Sul famoso “Dio perdona, Riga-no”:

Che poi nella vita non ho dovuto perdonare chissà chi, mai avuto grosse beghe. Comunque quando arrivava una palla dentro l’area, più o meno finiva in quella maniera lì, era sempre gol. A Firenze, come a Taranto e a Messina. E pensare che a Lipari avevo iniziato giocando in difesa. Avevo vent’anni ed eravamo in difficoltà in attacco: qualcuno era andato via, altri per lavoro non c’erano mai. Il centravanti titolare si è fatto male e io sono andato a sostituirlo: una figata pazzesca.
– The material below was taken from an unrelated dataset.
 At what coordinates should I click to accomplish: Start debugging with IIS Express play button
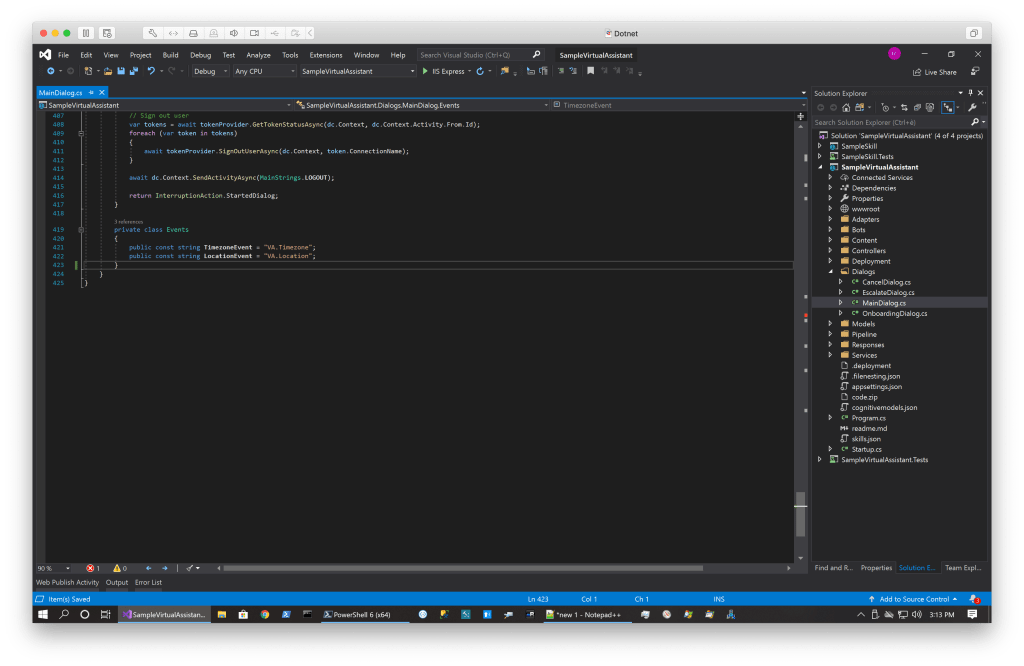click(x=425, y=72)
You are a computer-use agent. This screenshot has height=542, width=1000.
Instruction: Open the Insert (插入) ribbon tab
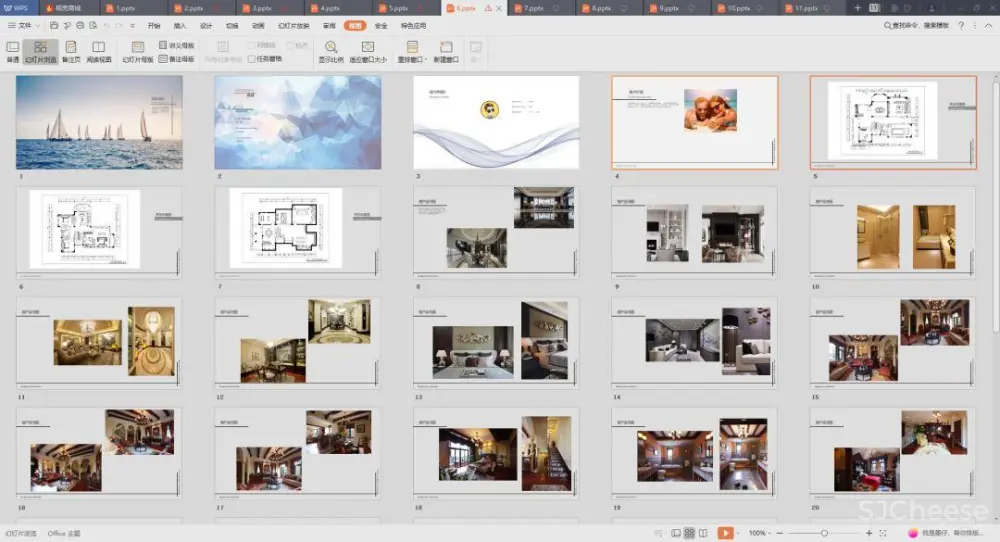180,26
Ho segnato subito e ho pensato: là dietro non ci torno più, si sta così bene qui davanti, non fai un cazzo e gli altri corrono pure ad abbracciarti.

Sul successivo passaggio in Spagna:

Messi era giovane (29 settembre 2007 affronta il Barcellona, in un Levante-Barcellona 1-4), aveva vent’anni. Forte, fortissimo, segnò anche un gol. Ma giocava in una squadra di fenomeni, c’erano Xavi, Iniesta ed Henry, che fece una tripletta e poi mi regalò la sua maglia, azzurra e con la scritta Unicef.
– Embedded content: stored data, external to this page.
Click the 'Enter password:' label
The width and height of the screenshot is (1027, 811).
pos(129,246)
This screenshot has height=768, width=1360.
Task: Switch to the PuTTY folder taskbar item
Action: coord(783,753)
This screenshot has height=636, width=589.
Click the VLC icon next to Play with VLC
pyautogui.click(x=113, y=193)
Sull'esordio tardivo in A (30 anni):

Tanti mi dicono: “Se fossi arrivato prima, magari a 25 anni, avresti fatto un’altra carriera”. E io: “E se non fossi arrivato proprio?”. Io sono nato a Lipari, dove il calcio quasi non c'era, era divertimento e basta. Potevi sperare di arrivare in Eccellenza, non di più. Per arrampicarmi in alto non ho dovuto sbagliare nemmeno una stagione, gol dopo gol ho scalato la montagna. I record non mi interessano, ma posso dire che mi manca soltanto la terza categoria: se avessi giocato e segnato anche lì, avrei partecipato e fatto gol in tutti i campionati italiani.

Sulla Nazionale (mai vissuta):

Il mio unico cruccio. Sarebbe stata la chiusura del cerchio, il coronamento di una carriera travagliata, conquistata. A fine 2006 l’Italia giocò in amichevole quando ero capocannoniere in A col Messina. Ci ho sperato, ma il ct Donadoni non mi ha chiamato. Pazienza. Ai miei tempi un attaccante per arrivare in Nazionale doveva sperare in un’epidemia, dovevano ammalarsi tutti. Davanti a me c’erano Del Piero, Totti, Toni, Di Natale, Iaquinta, Inzaghi. E qualcuno rimaneva a casa. Oggi Spalletti prende quello che offre il mercato: Scamacca si è fatto male, ci sono Retegui, Raspadori, magari Lucca in cui rivedo qualcosa di me come centravanti da area. Li chiama tutti e tre e non ha problemi.

Nel 2008, dopo Siena, il percorso inverso di categorie (Eccellenza, Promozione):

Mi sono divertito anche nel percorso inverso, perché non me la sono mai tirata. Tanti pensano: “Questo ha giocato in Serie A, in prima categoria segnerà cinquanta gol”. Mica vero. I gol arrivano se sai calarti nella realtà, misurarti con ragazzi che finiscono di lavorare e vengono al campo ad allenarsi per pura passione, magari ricevendo solo il rimborso spese per la benzina. Devi diventare un giocatore di prima categoria anche tu, dimenticarti di quando vivevi nell’ovatta della Serie A.

Sulla carriera da allenatore:

Ho due patentini da tecnico, ho allenato nei dilettanti, ho vinto anche qualche campionato, ma non ho mai ricevuto telefonate per salire di categoria. Forse per il mio carattere: se mi dai una responsabilità, voglio decidere io, senza compromessi o interferenze. Se non vado bene, mandami pure via, non c’è problema. Questo vale nel calcio ma anche nella vita, in generale.

Sul ritorno alle origini (lavoro da muratore):

Mi sveglio alle 6.30 del mattino, la giornata è lunga fino alle sei di sera, purtroppo fumo più di prima. A Firenze ho trovato la mia dimensione. Giro con lo scooter e in due minuti arrivo dappertutto, la città è piccolina. Non c’è grande traffico, magari adesso un po’ di più perché stanno facendo le tranvie. E poi, lavoro permettendo, vado ovunque quando mi chiamano, nelle tv locali o alle serate dei viola club. Ma se chiamano me, vuol dire che non riescono ad arrivare a qualche giocatore di oggi, quello a cui un ragazzino di dieci anni chiederebbe un autografo. Secondo me i calciatori di oggi dovrebbero essere più disponibili: troppo spesso non capiscono quanto sono fortunati, con un mestiere così bello, che ti fa guadagnare bene e ti permette di lavorare solo un paio di ore al giorno, quasi sempre con il pallone tra i piedi, sai che sacrificio. Devi sempre pensare che nulla è per sempre, che un giorno il calcio finisce.